Отыскал 4 коп. Пойду за бумагой и сейчас же напишу*.

6 июня. Болит горло. Должен идти к Ляцкому – суп не готов. Денег нет. Написал статью о Розанове, снес в «Думу»*. Надежд на напечатание мало. Что делать, не знаю. Но и не забочусь, ибо болен, и слаб, и голоден. У меня жар. Завтра, может быть, будет в Сенате рассматриваться мое дело.

Читал «Весы» со всеми этими Кречетовыми, Садовскими и т. д. Дрянь и пошлость невозможная. Геккер, Зак, Балабан в «Одесских Новостях» и те лучше. Быть «декадентом» можно только при первоклассном таланте; для людей маленьких – это позор и унижение.

Читаю «King Richard III»[116], – вот оттуда хороший эпиграф:

Gloster

How hath your lordship brook’d imprisonment?

Hastings

With patience, noble lord, as prisoners must:
But I shall live, my lord, to give them thanks,
That were the cause of my imprisonment[117].

7 июня. Получил 10 р. авансу за «думскую» статью*. Сегодня нездоров. Пера в руке не держал.

Задумал статью о Самоцели. Люди симметричной души. Великая тавтология жизни: любовь для любви. Искусство для искусства. Жизнь для жизни. Бытие для бытия.

Нужно это только заново перечувствовать, а я только вспоминаю то, что когда-то чувствовал.

Перевожу Rossetti «Sudden Light»[118].

8 июня. Получил сегодня письмо от Ремизова. Странный человек. Он воспринимает очень много впечатлений, но душа у него, как закопченное стекло, пропускает их ужасно мало. И все это скупо, скудно, мучительно трудно. Вольного воздуха нет ни в чем, что он делает. Вот только что получил от него письмо. Все вымученно, все старательно. [Вклеено письмо. – Е. Ч.]:

Многоуважаемый Корней Иванович!

Вот Вам человек для «Плена».

Кланяюсь Марье Борисовне.

Ремизов

Вот что я решил: каждый день переводить (прозой) по сонету из Россетти.
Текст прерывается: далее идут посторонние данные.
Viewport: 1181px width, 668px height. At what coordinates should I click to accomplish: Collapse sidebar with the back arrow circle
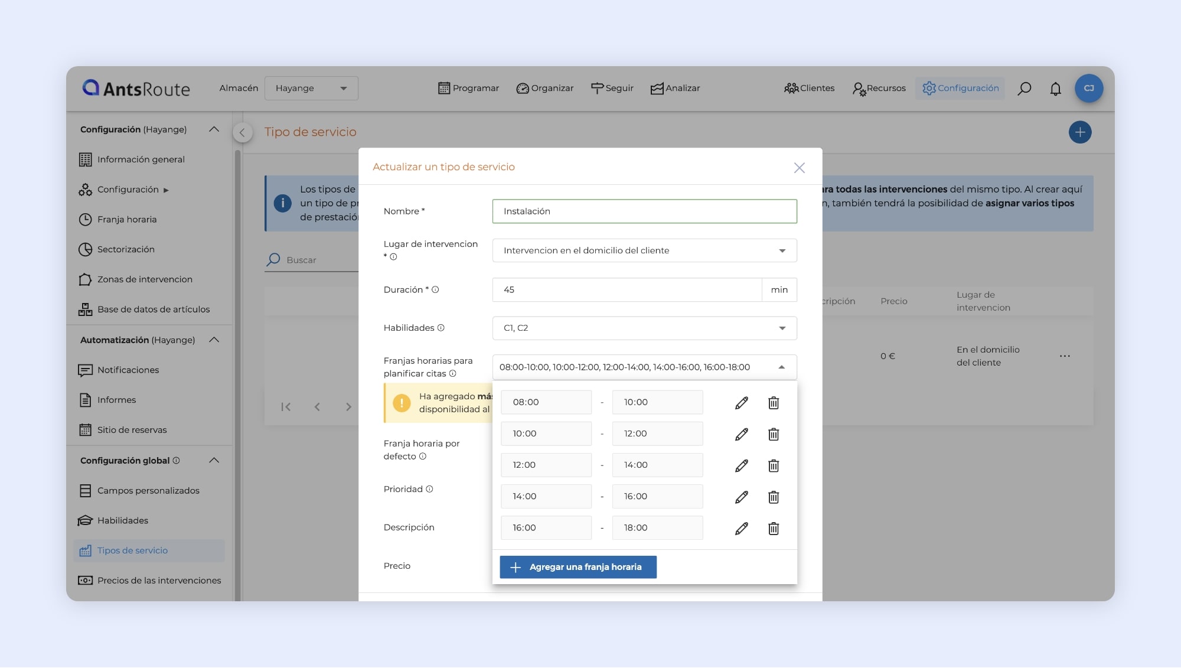(242, 132)
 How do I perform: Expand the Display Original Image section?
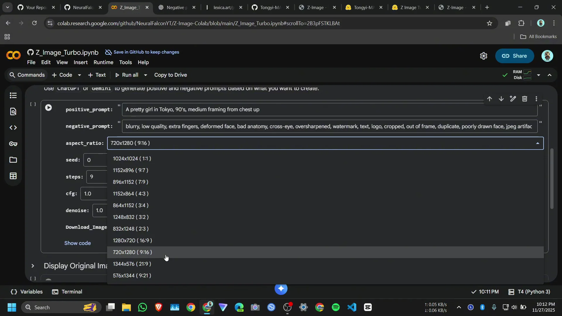[33, 266]
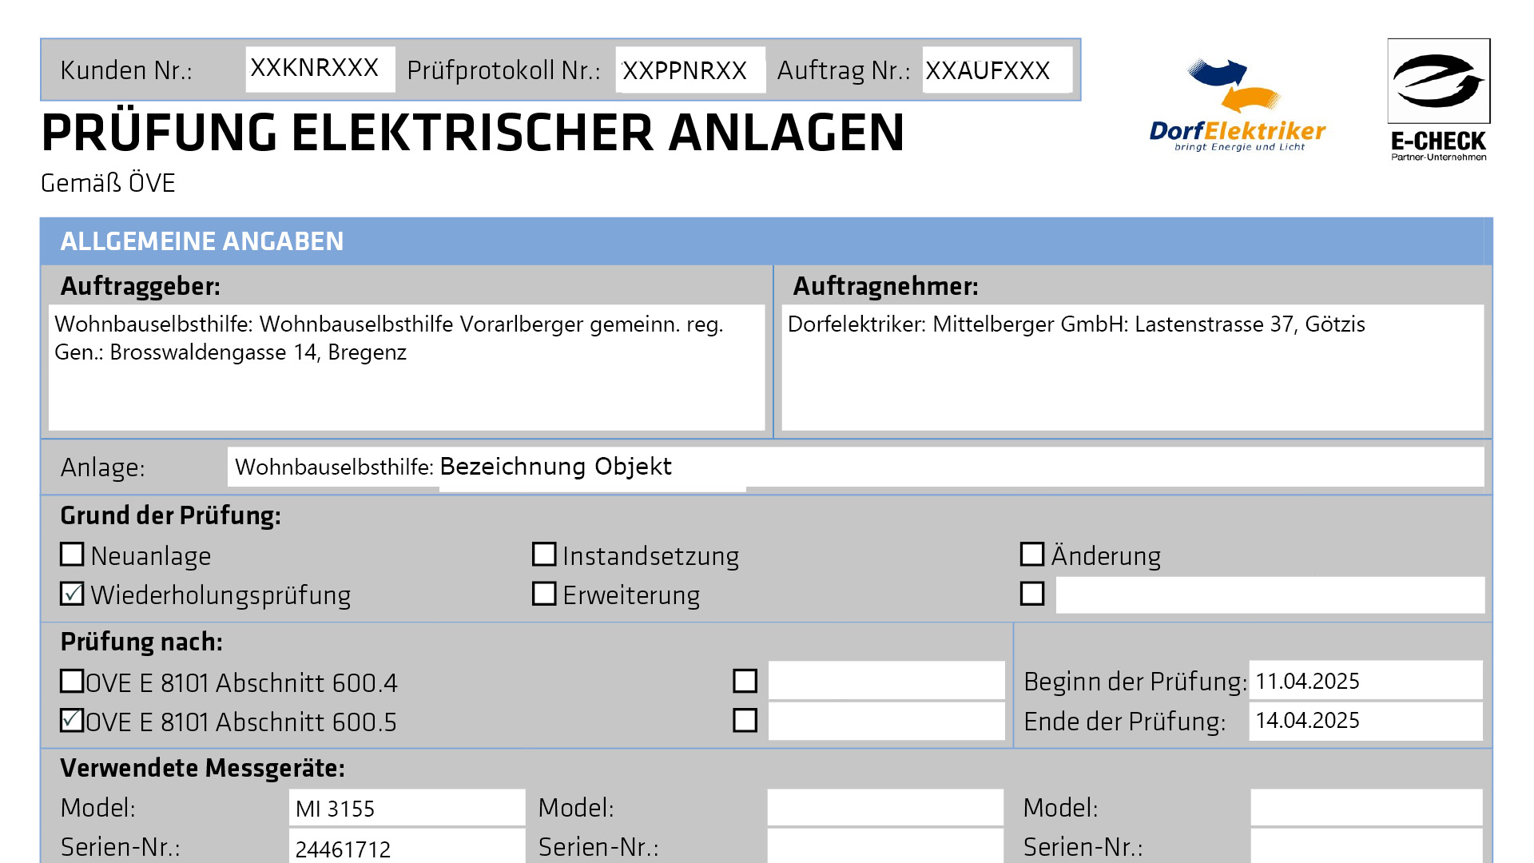Uncheck the Wiederholungsprüfung checkbox
This screenshot has height=863, width=1534.
tap(71, 594)
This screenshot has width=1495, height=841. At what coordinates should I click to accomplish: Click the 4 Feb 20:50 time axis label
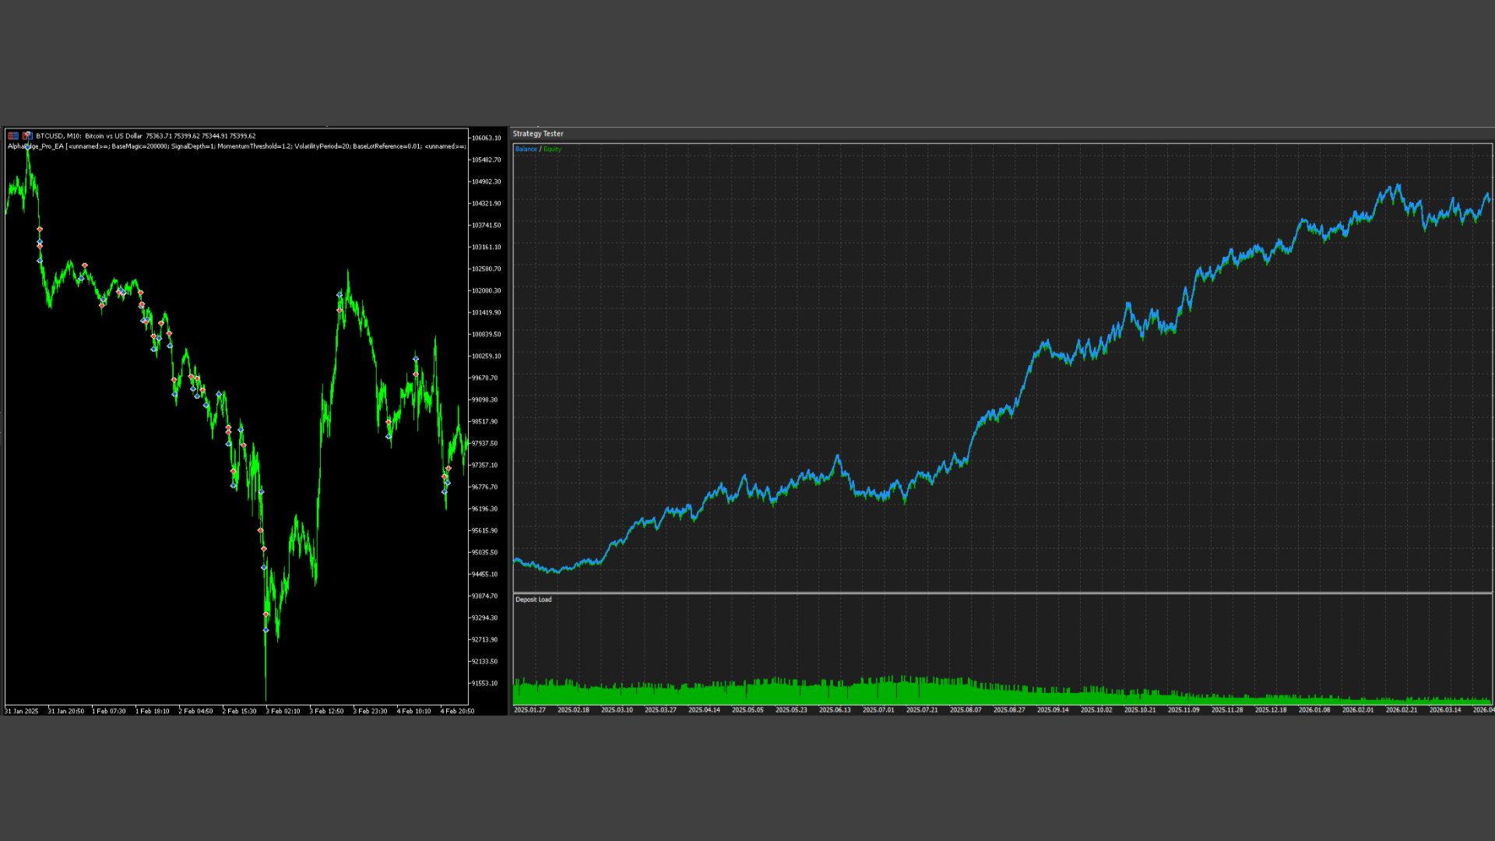(x=457, y=711)
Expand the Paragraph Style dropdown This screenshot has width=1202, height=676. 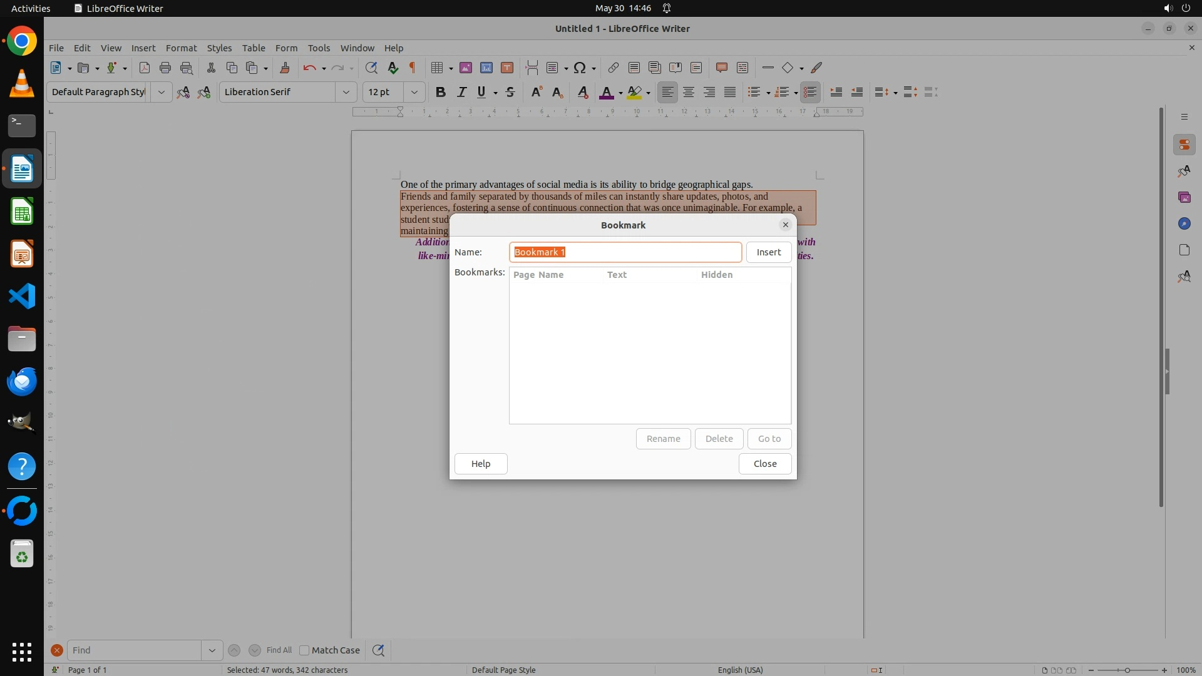[161, 92]
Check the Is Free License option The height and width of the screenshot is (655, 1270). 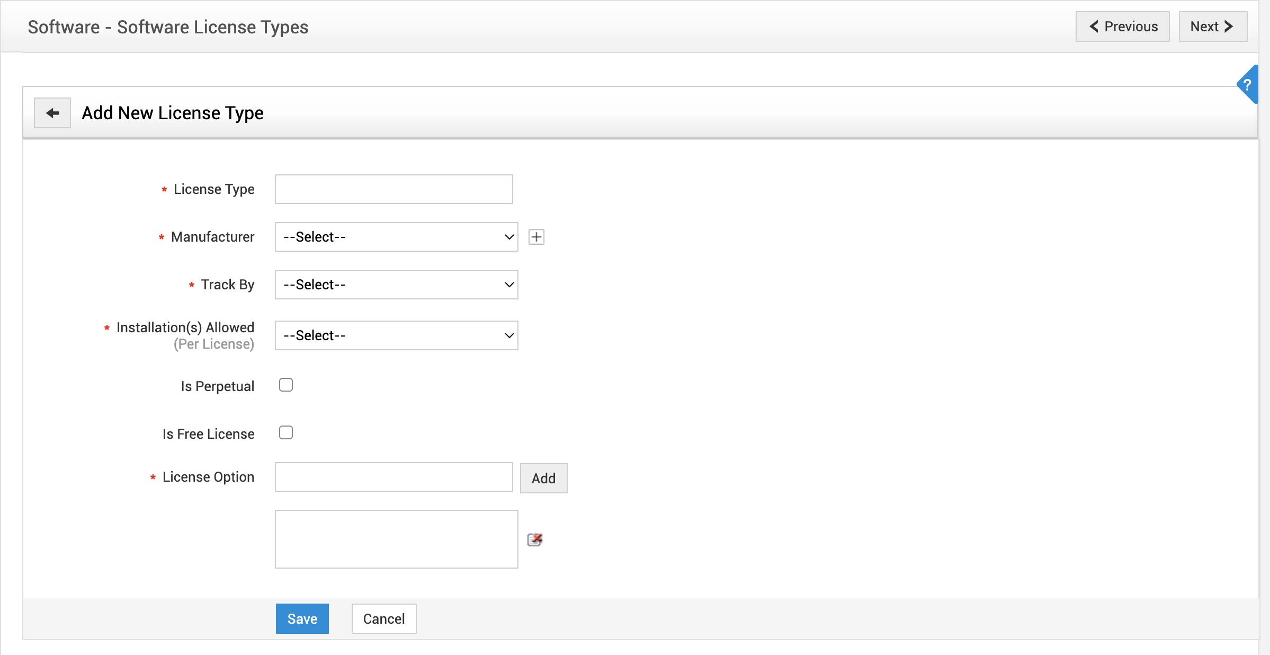286,433
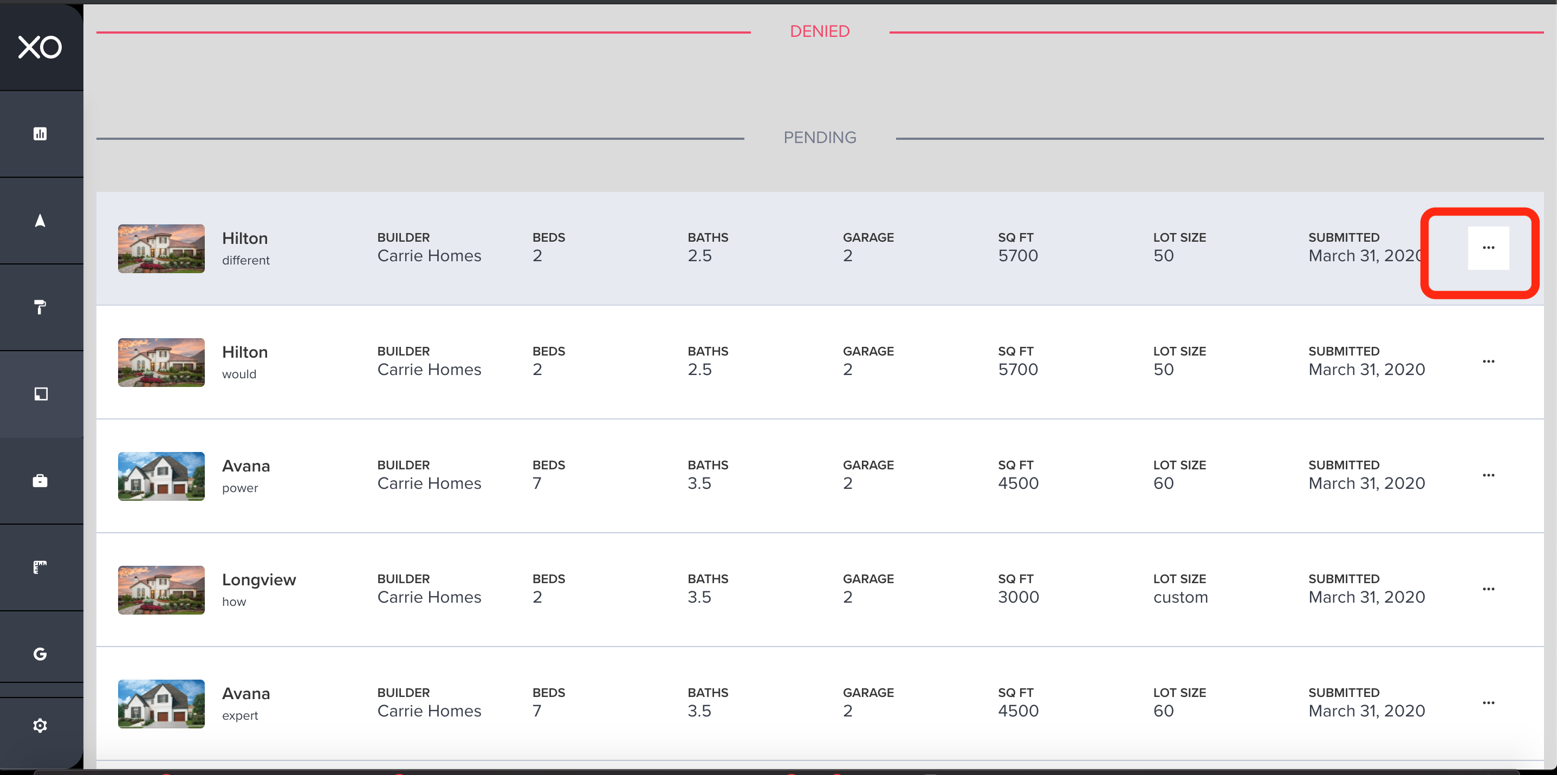This screenshot has height=775, width=1557.
Task: Open settings gear in sidebar
Action: 40,725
Сонет – это памятник минуте, – памятник мертвому, бессмертному часу, созданный вечностью души. Блюди, чтобы он не кичился своим тяжелым совершенством, – создан ли он для очистительной молитвы или для грозных знамений. Отчекань его из слоновой кости или из черного дерева, – да будет он подобен дню или ночи. И пусть увидит время его украшенный цветами шлем – блестящим и в жемчугах. Сонет – монета. Ее лицо – душа. А на обороте сказано, кому она служит воздаянием: служит ли она царственной податью, которой требует жизнь, или данью при высоком дворе любви. Или среди подземных ветров, в темных верфях он служит, он кладется в руки Харона как пошлина смерти[119].

вернуться

116

«Король Ричард III».

вернуться

117

Глостер

Как ваша милость вынесла темницу?

Хестингс

Как должно узнику, милорд, —
С терпеньем; но буду жить, чтоб отблагодарить
Тех, кто причиной были заключенья.

(Действие I, акт 1. Перевод Анны Радловой)

вернуться

118

Россетти «Внезапный просвет» (англ.).

вернуться

119

Весь абзац – подстрочный перевод сонета Россетти.